◆ **What to produce**: The expected output is an exact restatement of all the records.

◆ **Study material**:

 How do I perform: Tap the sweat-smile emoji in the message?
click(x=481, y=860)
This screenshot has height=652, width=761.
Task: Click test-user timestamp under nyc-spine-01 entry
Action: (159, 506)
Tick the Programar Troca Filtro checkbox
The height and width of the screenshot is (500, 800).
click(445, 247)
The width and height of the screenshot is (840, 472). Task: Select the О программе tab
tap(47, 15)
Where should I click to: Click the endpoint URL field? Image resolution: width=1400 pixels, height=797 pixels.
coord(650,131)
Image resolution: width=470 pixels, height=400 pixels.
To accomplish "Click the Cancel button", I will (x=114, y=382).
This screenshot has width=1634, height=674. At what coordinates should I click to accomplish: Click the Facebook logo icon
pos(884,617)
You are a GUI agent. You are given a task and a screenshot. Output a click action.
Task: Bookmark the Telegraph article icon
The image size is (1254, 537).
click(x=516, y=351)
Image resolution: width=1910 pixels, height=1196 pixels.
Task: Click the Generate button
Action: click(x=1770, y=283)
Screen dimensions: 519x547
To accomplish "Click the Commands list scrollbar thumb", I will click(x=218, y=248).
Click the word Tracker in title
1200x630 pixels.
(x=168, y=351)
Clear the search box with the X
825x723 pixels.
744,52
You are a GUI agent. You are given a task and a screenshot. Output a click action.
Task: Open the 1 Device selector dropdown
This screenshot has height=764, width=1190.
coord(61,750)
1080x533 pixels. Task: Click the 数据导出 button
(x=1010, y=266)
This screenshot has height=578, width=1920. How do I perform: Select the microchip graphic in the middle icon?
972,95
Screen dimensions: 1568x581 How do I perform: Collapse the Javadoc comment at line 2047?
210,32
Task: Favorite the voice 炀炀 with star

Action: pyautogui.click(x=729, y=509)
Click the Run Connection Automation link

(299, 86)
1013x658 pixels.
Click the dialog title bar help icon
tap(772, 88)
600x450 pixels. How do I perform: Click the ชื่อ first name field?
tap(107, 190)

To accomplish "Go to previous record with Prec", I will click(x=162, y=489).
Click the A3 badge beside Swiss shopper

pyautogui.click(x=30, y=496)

◆ **Your solution**:
 How do I perform: Tap the sweat-smile emoji in the message?
click(x=481, y=860)
This screenshot has height=652, width=761.
Task: Click test-user timestamp under nyc-spine-01 entry
Action: (159, 506)
Tick the Programar Troca Filtro checkbox
The height and width of the screenshot is (500, 800).
click(445, 247)
The width and height of the screenshot is (840, 472). Task: Select the О программе tab
tap(47, 15)
Where should I click to: Click the endpoint URL field? Image resolution: width=1400 pixels, height=797 pixels.
coord(650,131)
Image resolution: width=470 pixels, height=400 pixels.
To accomplish "Click the Cancel button", I will (x=114, y=382).
This screenshot has width=1634, height=674. At what coordinates should I click to accomplish: Click the Facebook logo icon
pos(884,617)
You are a GUI agent. You are given a task and a screenshot. Output a click action.
Task: Bookmark the Telegraph article icon
The image size is (1254, 537).
click(x=516, y=351)
Image resolution: width=1910 pixels, height=1196 pixels.
Task: Click the Generate button
Action: click(x=1770, y=283)
Screen dimensions: 519x547
To accomplish "Click the Commands list scrollbar thumb", I will click(x=218, y=248).
Click the word Tracker in title
1200x630 pixels.
(x=168, y=351)
Clear the search box with the X
825x723 pixels.
744,52
You are a GUI agent. You are given a task and a screenshot. Output a click action.
Task: Open the 1 Device selector dropdown
This screenshot has height=764, width=1190.
coord(61,750)
1080x533 pixels. Task: Click the 数据导出 button
(x=1010, y=266)
This screenshot has height=578, width=1920. How do I perform: Select the microchip graphic in the middle icon?
972,95
Screen dimensions: 1568x581 How do I perform: Collapse the Javadoc comment at line 2047?
210,32
Task: Favorite the voice 炀炀 with star

Action: pyautogui.click(x=729, y=509)
Click the Run Connection Automation link

(299, 86)
1013x658 pixels.
Click the dialog title bar help icon
tap(772, 88)
600x450 pixels. How do I perform: Click the ชื่อ first name field?
tap(107, 190)

To accomplish "Go to previous record with Prec", I will click(x=162, y=489).
Click the A3 badge beside Swiss shopper

pyautogui.click(x=30, y=496)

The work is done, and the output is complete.